Retype, word for word, each line between the lines holding "The image size is (597, 401)." and "Click the 580.75", inclusive, and leave the rest of the data alone.

■ **DATASET EXCERPTS**
+++++

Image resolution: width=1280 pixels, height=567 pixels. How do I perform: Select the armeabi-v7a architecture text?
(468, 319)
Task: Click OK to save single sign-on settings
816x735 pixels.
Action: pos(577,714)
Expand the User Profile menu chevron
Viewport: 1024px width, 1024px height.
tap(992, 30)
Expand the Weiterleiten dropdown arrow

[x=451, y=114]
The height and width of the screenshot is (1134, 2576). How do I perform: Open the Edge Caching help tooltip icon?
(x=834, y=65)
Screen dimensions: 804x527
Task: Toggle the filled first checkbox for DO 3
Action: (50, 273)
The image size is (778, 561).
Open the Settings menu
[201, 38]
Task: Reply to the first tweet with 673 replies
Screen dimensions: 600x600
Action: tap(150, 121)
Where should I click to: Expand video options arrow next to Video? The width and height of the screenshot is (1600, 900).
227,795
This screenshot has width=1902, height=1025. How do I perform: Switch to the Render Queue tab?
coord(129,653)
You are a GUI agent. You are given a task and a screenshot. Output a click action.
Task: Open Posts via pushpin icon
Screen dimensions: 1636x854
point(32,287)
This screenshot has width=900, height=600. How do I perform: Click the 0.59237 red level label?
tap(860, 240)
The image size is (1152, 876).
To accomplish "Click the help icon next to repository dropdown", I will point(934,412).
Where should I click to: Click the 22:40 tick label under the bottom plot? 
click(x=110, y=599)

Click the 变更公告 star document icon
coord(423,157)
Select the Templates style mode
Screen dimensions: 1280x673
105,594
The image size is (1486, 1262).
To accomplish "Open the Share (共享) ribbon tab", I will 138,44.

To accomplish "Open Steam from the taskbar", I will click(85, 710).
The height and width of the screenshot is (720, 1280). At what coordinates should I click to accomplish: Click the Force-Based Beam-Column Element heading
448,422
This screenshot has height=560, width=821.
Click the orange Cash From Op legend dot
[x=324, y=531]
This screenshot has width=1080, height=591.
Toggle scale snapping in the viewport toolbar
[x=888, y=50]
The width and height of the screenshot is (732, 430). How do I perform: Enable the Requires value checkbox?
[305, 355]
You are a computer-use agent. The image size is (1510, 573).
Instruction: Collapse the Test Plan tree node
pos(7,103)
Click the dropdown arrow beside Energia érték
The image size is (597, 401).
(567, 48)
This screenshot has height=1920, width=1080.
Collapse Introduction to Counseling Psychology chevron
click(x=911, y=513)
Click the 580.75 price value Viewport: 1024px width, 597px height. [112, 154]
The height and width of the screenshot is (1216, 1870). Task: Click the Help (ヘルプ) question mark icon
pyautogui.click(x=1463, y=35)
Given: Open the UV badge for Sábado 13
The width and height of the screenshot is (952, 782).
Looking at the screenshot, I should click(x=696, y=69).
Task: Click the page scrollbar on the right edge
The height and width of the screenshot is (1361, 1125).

+++++

■ **ANSWER TO THIS PROBLEM**
The image size is (597, 401).
(567, 48)
This screenshot has height=1920, width=1080.
Collapse Introduction to Counseling Psychology chevron
click(x=911, y=513)
Click the 580.75 price value Viewport: 1024px width, 597px height. [112, 154]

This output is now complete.